WHAT THE TASK REQUIRES: Below are some entries. Repeat exactly the lines from the one with "Dr Catherine Harris, Obstetrician" through the one with "Tell a Friend (233, 2198)", and only those.

──────── DATA LISTING ────────

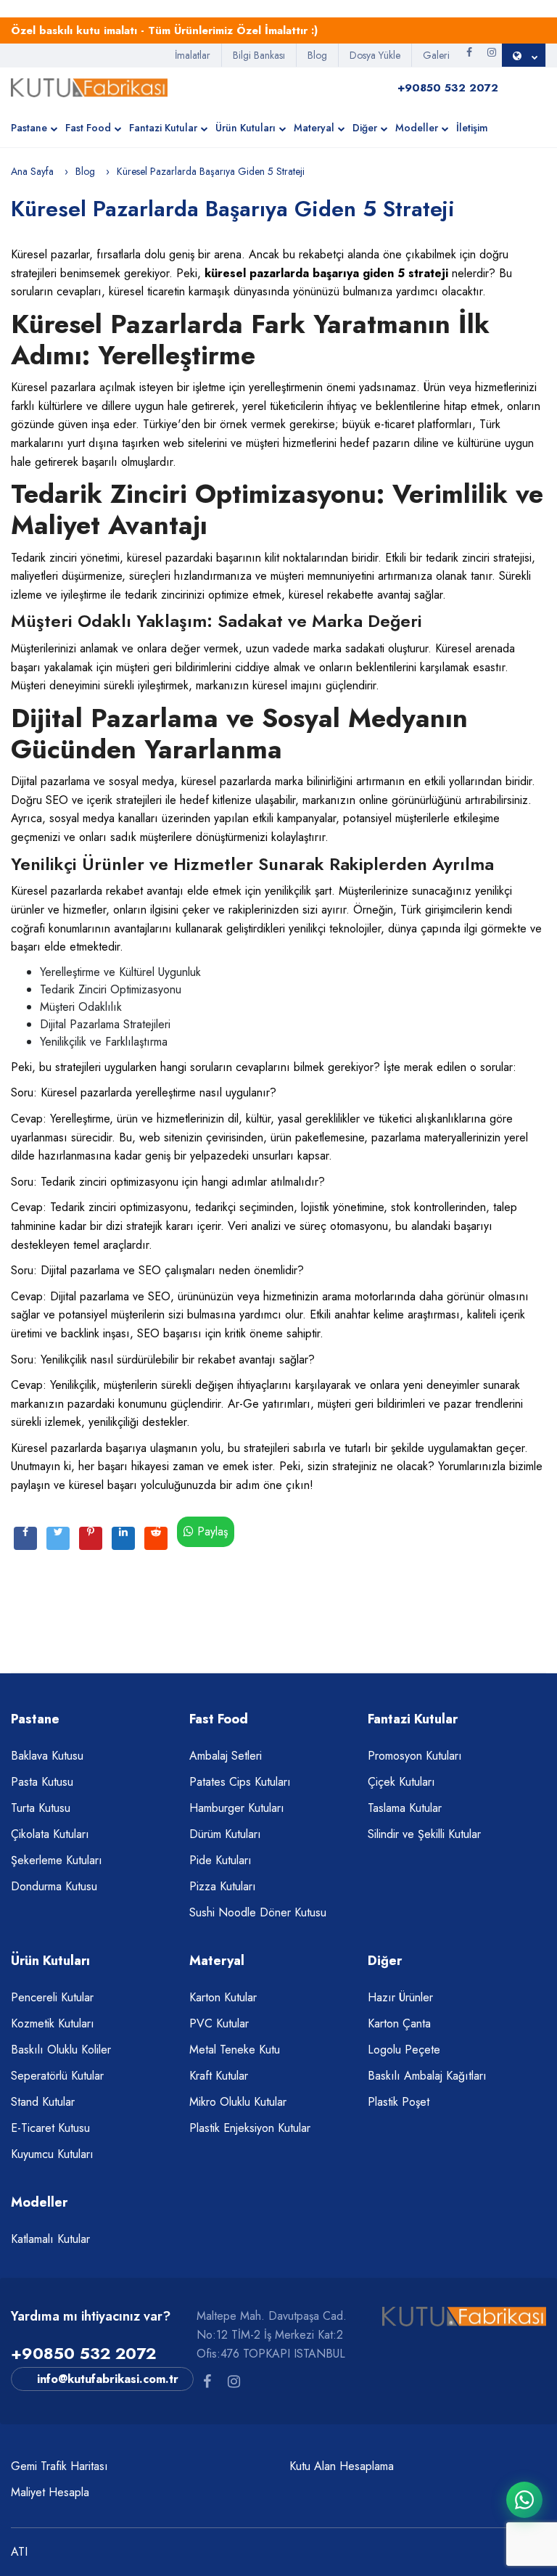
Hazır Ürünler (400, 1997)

────────
──────── DATA LISTING ────────

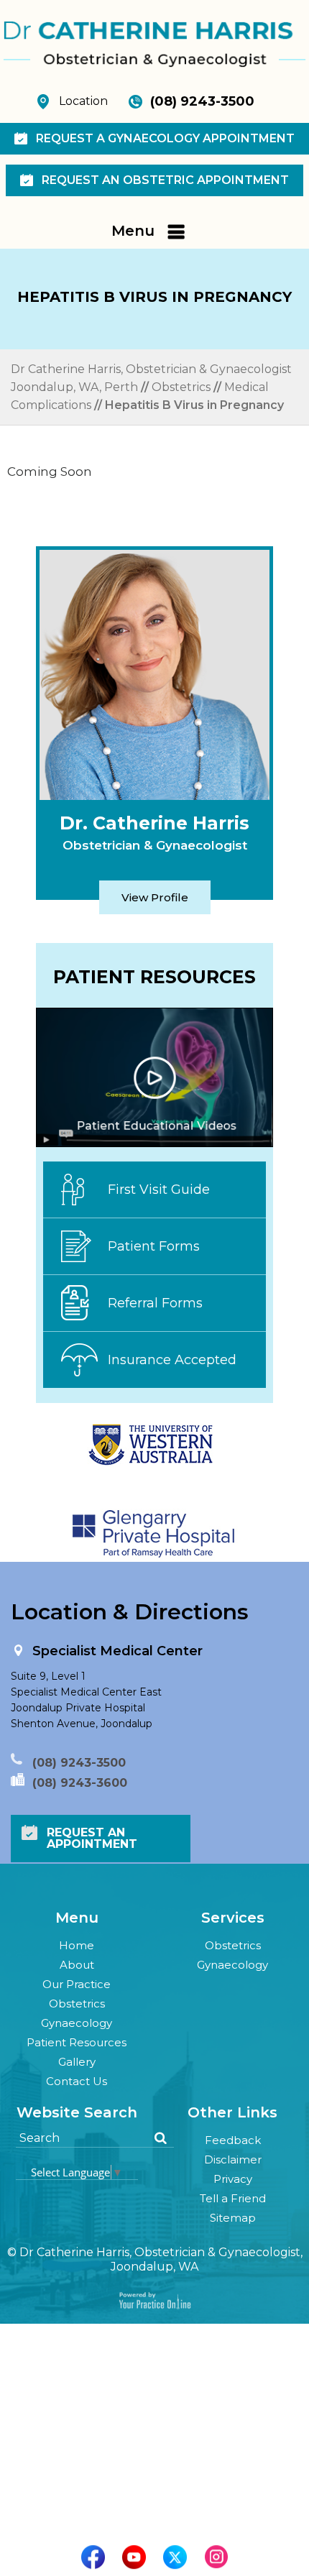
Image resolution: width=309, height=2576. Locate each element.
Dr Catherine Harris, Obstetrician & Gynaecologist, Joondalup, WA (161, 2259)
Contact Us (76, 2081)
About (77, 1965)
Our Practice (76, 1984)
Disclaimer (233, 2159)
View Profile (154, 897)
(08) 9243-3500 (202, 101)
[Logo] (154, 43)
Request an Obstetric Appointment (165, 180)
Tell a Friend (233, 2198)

────────

THE ANSWER:
Dr Catherine Harris, Obstetrician & Gynaecologist, Joondalup, WA (161, 2259)
Contact Us (76, 2081)
About (77, 1965)
Our Practice (76, 1984)
Disclaimer (233, 2159)
View Profile (154, 897)
(08) 9243-3500 (202, 101)
[Logo] (154, 43)
Request an Obstetric Appointment (165, 180)
Tell a Friend (233, 2198)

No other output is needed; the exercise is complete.